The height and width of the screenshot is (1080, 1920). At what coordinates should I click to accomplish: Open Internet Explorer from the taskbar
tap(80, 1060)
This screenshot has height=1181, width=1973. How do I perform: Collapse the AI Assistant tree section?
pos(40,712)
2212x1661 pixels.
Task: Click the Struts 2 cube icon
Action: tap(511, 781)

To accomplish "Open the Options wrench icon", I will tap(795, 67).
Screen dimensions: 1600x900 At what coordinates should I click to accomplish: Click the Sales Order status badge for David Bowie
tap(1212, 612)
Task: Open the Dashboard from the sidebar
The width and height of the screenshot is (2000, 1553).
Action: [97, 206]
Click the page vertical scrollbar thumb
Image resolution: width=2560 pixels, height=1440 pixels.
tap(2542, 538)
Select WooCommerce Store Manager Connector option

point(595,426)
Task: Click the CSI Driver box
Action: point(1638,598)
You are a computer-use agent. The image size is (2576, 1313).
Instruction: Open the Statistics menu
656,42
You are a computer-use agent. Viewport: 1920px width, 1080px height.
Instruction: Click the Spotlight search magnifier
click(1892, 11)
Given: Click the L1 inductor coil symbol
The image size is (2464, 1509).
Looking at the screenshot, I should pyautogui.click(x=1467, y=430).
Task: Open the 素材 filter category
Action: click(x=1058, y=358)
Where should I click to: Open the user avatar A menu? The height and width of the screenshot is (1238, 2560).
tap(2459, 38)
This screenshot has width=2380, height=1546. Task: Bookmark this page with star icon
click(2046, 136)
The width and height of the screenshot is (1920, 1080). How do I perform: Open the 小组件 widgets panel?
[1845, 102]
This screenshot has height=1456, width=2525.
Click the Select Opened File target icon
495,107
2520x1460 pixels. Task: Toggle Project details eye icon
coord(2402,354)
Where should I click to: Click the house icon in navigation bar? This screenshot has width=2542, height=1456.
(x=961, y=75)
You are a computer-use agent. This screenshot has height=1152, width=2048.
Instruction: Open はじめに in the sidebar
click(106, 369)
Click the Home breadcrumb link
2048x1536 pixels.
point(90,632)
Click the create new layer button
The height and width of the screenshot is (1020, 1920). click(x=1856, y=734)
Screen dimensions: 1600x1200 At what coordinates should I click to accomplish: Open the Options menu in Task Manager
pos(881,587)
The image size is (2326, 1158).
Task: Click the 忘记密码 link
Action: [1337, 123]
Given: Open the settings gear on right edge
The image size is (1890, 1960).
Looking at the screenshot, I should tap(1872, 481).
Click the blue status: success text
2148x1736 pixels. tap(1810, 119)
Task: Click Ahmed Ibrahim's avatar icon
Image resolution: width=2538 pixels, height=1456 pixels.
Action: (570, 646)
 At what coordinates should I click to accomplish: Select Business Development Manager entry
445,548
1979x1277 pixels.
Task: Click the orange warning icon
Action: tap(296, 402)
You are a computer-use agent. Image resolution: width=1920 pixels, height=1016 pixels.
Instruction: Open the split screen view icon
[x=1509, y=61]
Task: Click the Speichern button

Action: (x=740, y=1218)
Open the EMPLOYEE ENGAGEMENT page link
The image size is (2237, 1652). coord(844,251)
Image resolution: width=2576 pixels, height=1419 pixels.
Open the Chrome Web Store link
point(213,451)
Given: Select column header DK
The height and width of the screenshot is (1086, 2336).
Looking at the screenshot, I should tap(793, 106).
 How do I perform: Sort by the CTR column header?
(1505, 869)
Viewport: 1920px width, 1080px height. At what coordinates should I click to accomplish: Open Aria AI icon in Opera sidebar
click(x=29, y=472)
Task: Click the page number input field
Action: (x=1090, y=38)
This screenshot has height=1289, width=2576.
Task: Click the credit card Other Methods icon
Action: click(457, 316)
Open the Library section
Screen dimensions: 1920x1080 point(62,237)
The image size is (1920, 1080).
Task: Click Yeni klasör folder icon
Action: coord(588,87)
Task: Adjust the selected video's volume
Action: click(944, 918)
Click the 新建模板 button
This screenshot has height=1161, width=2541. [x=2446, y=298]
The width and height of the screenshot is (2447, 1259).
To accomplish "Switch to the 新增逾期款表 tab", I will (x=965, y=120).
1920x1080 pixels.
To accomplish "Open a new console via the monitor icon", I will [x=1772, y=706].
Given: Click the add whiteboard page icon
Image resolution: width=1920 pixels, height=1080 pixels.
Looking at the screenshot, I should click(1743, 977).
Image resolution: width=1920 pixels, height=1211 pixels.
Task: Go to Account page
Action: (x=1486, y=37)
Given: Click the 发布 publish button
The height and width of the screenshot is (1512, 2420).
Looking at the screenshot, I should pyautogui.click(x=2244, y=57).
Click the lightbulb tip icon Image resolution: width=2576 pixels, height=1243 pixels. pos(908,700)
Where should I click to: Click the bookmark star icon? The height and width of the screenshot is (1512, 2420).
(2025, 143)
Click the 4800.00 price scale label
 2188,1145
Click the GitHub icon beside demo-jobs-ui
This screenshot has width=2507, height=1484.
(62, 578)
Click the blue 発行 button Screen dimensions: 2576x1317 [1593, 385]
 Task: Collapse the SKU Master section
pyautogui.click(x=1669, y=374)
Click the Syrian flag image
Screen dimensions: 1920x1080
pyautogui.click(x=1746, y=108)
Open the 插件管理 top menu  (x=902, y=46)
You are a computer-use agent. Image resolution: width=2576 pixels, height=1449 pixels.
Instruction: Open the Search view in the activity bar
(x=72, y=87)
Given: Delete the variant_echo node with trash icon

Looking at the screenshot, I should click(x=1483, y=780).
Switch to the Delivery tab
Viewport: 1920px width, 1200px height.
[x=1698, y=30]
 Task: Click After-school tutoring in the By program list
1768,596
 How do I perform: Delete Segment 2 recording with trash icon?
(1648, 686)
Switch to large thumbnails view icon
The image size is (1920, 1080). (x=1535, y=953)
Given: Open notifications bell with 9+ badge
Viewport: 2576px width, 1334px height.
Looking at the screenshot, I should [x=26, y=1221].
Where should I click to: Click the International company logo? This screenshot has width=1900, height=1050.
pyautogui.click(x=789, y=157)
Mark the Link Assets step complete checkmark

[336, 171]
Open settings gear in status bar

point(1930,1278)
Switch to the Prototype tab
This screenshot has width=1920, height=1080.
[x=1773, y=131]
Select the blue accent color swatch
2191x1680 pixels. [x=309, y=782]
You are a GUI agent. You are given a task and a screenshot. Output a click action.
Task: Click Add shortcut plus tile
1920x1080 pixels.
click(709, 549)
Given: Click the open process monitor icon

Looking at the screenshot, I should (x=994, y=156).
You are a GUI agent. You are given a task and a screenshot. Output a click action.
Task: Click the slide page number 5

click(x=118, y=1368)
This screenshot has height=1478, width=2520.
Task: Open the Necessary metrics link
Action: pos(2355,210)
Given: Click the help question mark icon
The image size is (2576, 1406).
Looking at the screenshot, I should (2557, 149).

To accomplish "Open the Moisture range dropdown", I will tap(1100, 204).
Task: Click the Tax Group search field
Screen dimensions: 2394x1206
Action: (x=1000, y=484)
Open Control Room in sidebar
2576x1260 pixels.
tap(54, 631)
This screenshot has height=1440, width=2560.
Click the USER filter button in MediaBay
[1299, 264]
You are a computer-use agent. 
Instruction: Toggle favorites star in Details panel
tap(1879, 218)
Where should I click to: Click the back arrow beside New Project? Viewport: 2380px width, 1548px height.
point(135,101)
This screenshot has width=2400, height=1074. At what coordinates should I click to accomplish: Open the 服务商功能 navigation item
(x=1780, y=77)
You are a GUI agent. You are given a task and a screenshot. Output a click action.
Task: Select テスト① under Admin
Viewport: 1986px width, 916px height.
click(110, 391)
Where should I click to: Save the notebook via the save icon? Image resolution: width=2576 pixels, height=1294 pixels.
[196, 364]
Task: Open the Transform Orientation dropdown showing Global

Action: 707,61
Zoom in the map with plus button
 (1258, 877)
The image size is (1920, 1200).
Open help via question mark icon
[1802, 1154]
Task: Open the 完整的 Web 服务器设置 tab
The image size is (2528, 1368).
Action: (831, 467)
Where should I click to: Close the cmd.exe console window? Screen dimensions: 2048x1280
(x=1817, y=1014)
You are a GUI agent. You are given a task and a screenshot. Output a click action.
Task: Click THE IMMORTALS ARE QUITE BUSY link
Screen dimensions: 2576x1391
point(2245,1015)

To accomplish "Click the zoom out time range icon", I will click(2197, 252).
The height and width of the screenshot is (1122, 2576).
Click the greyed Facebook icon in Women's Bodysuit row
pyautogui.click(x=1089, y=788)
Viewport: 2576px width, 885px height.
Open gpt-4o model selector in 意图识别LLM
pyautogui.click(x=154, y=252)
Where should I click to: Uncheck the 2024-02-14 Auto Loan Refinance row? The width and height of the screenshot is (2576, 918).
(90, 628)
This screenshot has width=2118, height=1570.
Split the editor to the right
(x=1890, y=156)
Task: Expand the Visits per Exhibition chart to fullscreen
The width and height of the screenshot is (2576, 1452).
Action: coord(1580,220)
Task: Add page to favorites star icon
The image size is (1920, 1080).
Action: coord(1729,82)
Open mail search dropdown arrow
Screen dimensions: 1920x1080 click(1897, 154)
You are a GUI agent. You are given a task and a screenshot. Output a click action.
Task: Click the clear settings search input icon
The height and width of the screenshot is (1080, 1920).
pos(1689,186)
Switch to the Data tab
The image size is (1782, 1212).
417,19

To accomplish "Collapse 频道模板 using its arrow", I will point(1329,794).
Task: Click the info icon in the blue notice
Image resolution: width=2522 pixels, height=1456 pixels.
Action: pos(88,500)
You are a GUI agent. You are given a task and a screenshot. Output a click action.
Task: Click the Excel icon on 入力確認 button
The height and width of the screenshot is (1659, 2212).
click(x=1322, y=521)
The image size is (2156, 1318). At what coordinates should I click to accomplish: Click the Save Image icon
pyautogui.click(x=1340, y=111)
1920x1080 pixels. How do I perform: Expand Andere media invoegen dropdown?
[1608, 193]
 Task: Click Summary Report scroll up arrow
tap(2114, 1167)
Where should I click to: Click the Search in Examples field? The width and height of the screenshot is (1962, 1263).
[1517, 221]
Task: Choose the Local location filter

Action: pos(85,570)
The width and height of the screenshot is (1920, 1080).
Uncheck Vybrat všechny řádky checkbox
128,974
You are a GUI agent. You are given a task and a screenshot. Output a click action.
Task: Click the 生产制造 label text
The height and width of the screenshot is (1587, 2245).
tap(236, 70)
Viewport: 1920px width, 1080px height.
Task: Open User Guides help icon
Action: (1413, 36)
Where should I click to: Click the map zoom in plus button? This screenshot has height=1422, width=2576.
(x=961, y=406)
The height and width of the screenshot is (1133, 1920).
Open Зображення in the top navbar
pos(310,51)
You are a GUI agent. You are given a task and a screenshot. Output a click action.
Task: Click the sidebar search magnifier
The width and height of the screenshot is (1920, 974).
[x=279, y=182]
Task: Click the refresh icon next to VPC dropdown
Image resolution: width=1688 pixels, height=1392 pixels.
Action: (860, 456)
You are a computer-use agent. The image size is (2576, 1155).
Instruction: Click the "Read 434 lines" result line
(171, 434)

---

◆ Exercise details: What lines above contain the word "computer"? Return each such line.

◆ Response area:
You are a computer-use agent. The image size is (2576, 1313).
You are a computer-use agent. Viewport: 1920px width, 1080px height.
You are a computer-use agent. This screenshot has height=1152, width=2048.
You are a computer-use agent. Image resolution: width=1920 pixels, height=1016 pixels.
You are a computer-use agent. Image resolution: width=2576 pixels, height=1449 pixels.
You are a computer-use agent. 
You are a computer-use agent. The image size is (2576, 1155).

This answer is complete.